Work instructions = Please continue the quiz text on social media investigations from the point where it stops.

Page text =

▶

The correct answer is B. Web archives like the Internet Archive's Wayback Machine crawl and save snapshots of publicly accessible web pages at various points in time — including social media profiles before posts were deleted. Archived copies can demonstrate that specific content was posted and publicly visible before deletion. The authentication challenge is establishing that the archived page accurately reflects what was originally posted: investigators should document the archive URL, the crawl date, and the archive's metadata, and when possible, corroborate the archived content against any platform-produced records, reposts by other users, or other independent sources. Archive pages showing incomplete or malformed content should be treated with appropriate caution.

Concept Tested: Deleted Post Recovery

7. Investigators conduct social network analysis on a criminal organization's communication patterns and identify a person with high betweenness centrality who has relatively few direct connections. What does high betweenness centrality with few direct connections suggest about this person's role in the network?

◀

(Pixel coordinate grounding data)
▶

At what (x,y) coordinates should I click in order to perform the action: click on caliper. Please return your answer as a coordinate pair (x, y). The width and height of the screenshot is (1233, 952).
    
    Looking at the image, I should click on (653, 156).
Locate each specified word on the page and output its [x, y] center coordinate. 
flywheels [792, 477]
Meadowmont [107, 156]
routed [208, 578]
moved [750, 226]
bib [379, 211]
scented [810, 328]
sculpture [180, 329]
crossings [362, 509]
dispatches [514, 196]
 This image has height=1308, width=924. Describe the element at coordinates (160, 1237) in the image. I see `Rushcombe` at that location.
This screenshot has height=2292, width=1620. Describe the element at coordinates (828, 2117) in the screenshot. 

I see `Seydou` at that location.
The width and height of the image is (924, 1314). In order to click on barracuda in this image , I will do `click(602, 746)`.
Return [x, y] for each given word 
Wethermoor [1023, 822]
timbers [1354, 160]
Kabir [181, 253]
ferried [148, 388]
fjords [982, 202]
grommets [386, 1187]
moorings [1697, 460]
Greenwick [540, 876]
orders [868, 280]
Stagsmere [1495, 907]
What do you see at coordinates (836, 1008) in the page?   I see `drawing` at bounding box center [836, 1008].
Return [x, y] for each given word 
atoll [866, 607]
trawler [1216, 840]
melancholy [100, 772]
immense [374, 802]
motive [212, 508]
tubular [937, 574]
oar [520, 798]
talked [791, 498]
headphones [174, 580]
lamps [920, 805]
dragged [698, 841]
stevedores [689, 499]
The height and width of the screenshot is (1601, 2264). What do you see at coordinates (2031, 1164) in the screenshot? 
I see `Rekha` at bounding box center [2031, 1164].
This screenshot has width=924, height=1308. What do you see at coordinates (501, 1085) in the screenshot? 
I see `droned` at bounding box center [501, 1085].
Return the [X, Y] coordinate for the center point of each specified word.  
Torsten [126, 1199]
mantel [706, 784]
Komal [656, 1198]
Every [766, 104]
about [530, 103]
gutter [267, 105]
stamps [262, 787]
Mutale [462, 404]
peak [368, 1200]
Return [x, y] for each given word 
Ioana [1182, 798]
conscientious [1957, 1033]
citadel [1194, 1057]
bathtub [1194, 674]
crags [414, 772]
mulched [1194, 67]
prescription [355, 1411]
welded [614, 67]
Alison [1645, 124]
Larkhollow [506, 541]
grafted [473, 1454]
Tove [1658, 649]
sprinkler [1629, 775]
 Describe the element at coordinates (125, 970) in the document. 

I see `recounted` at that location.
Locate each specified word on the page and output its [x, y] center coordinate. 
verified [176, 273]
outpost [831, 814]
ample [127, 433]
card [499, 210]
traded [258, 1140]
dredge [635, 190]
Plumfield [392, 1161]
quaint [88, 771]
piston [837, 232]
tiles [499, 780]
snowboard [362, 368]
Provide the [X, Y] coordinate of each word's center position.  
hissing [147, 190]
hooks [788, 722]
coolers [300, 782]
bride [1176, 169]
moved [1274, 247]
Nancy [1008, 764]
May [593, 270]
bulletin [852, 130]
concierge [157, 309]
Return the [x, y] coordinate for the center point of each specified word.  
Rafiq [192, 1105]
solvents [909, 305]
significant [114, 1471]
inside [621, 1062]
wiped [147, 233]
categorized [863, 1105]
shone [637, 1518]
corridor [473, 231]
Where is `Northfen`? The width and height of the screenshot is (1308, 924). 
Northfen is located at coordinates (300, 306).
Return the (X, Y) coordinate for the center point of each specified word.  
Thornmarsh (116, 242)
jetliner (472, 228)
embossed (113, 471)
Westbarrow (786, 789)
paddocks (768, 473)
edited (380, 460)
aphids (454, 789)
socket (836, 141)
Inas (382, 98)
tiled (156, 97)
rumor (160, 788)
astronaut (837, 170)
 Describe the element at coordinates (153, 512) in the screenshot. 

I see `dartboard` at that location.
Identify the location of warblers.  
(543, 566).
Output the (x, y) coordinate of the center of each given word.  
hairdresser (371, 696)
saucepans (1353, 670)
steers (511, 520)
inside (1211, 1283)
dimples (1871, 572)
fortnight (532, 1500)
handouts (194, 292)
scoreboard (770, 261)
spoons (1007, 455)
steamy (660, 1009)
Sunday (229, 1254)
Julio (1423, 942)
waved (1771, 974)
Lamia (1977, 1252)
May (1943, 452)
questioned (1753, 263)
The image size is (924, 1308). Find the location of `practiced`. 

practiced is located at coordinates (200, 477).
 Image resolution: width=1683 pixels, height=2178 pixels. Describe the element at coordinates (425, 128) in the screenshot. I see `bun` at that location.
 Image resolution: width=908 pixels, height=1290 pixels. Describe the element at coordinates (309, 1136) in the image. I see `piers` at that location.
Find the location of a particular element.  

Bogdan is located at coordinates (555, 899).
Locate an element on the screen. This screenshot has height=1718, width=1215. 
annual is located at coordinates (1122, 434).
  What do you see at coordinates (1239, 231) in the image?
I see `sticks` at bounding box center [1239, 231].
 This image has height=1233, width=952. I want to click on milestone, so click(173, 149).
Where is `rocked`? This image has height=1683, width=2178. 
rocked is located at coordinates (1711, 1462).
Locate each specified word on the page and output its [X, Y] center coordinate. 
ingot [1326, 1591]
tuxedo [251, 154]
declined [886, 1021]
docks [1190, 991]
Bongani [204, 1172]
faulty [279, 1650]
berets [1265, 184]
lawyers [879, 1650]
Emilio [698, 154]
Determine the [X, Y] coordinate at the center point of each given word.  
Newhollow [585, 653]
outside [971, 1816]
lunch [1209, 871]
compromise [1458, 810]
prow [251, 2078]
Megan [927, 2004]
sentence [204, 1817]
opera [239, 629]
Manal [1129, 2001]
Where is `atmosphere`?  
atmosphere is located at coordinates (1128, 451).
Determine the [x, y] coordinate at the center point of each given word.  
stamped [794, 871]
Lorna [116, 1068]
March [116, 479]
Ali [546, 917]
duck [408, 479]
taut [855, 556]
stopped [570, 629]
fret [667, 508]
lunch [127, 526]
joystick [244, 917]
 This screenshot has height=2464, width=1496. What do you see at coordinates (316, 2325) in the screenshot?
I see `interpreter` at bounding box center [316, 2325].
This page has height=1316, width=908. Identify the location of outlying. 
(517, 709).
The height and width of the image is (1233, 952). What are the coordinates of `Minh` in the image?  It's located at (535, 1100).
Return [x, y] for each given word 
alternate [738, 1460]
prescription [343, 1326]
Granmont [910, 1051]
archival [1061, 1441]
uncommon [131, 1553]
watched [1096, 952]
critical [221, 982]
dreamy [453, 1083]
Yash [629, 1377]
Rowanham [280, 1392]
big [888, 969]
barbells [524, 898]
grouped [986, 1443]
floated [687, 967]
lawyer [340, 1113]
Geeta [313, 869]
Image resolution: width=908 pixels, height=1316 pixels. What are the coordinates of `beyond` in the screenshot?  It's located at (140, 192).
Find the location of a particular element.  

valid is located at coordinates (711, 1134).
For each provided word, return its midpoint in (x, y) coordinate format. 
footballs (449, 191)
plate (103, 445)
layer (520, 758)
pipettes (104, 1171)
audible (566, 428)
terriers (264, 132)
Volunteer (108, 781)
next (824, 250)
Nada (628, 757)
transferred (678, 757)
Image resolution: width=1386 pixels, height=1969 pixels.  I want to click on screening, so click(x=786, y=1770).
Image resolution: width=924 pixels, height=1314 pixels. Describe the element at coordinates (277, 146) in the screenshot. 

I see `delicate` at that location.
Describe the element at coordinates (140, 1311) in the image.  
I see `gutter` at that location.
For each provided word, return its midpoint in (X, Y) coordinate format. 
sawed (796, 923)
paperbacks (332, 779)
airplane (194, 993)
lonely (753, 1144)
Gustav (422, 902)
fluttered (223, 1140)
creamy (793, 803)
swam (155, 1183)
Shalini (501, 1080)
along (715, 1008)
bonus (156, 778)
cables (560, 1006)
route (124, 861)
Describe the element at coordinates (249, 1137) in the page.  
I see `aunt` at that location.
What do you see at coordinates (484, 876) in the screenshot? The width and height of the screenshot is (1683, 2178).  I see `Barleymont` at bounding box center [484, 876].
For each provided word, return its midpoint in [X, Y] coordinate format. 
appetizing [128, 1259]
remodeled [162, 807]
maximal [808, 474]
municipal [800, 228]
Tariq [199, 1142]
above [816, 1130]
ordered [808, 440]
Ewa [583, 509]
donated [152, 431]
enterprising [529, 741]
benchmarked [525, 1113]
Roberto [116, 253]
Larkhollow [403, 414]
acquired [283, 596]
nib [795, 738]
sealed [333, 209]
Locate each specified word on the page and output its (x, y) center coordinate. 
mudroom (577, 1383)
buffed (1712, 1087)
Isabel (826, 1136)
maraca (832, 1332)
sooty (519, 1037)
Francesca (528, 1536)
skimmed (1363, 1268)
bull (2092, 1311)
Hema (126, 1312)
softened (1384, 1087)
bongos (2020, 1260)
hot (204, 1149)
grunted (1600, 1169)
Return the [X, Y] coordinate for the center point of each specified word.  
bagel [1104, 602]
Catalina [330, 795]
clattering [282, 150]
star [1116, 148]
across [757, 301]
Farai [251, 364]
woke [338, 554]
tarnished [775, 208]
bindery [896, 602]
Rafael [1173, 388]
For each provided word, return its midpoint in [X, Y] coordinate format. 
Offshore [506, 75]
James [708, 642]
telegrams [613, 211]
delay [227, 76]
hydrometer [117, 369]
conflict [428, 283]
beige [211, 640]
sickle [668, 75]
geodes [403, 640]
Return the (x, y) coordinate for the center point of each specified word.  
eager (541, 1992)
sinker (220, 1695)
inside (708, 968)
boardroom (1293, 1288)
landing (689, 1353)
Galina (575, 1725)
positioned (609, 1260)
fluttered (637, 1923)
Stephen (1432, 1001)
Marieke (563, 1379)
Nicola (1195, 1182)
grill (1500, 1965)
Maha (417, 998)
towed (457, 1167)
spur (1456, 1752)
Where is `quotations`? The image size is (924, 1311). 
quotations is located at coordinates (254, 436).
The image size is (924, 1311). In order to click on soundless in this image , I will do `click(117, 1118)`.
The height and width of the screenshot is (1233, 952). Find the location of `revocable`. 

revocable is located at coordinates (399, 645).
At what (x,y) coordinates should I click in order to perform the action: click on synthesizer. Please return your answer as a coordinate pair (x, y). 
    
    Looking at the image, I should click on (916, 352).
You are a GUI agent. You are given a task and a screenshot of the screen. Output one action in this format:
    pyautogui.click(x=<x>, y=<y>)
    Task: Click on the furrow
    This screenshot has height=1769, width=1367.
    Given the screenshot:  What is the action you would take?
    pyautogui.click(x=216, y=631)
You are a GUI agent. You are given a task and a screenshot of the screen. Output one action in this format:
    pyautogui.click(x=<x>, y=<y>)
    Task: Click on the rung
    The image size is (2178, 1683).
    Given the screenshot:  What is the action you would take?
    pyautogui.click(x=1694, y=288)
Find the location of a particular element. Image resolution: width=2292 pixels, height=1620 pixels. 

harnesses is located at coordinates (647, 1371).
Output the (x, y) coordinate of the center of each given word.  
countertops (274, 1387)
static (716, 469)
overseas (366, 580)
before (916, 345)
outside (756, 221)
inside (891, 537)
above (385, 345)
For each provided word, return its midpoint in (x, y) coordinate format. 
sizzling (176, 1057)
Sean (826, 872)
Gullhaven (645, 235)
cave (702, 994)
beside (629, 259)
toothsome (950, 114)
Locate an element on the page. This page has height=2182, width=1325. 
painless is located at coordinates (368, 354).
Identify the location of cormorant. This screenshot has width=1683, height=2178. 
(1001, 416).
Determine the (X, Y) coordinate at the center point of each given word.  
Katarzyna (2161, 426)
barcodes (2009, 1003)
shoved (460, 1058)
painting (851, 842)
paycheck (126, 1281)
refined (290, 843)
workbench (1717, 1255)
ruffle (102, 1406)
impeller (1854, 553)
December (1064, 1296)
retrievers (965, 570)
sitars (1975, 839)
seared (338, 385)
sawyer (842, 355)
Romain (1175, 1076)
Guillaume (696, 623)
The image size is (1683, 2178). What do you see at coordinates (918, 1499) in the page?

◀

Answer for this exercise =
  1. High betweenness with few connections means this person is peripheral to the organization and likely uninvolved in its core activities
  2. High betweenness with few direct connections identifies a broker — someone who sits on the communication paths between otherwise disconnected clusters, playing a critical coordination role even without many personal connections
  3. High betweenness with few connections means this person is the leader of the organization, as leaders always communicate through intermediaries to maintain operational security
  4. This combination indicates a technical error in the analysis; betweenness centrality always increases with degree centrality, so the two metrics cannot diverge significantly
Show Answer

The correct answer is B. Betweenness centrality measures how often a node appears on the shortest path between other pairs of nodes — it captures the role of information or communication broker. A person with high betweenness but relatively few direct connections occupies a structural bridge position: they connect otherwise separate clusters or cells that would have difficulty communicating without passing through them. In criminal network analysis, high-betweenness brokers are forensically significant because disrupting or flipping them can break communication between otherwise connected groups. They are distinct from high-degree hubs (who have many connections) and may not be identified through simple connection count analysis.

Concept Tested: Social Network Analysis

8. A prosecutor presents a Facebook post as evidence showing the defendant threatening the victim. The defense objects under FRE 901, arguing there is no proof the defendant personally authored the post. The post displays the defendant's name and photograph. Why is the displayed name and photo alone insufficient authentication?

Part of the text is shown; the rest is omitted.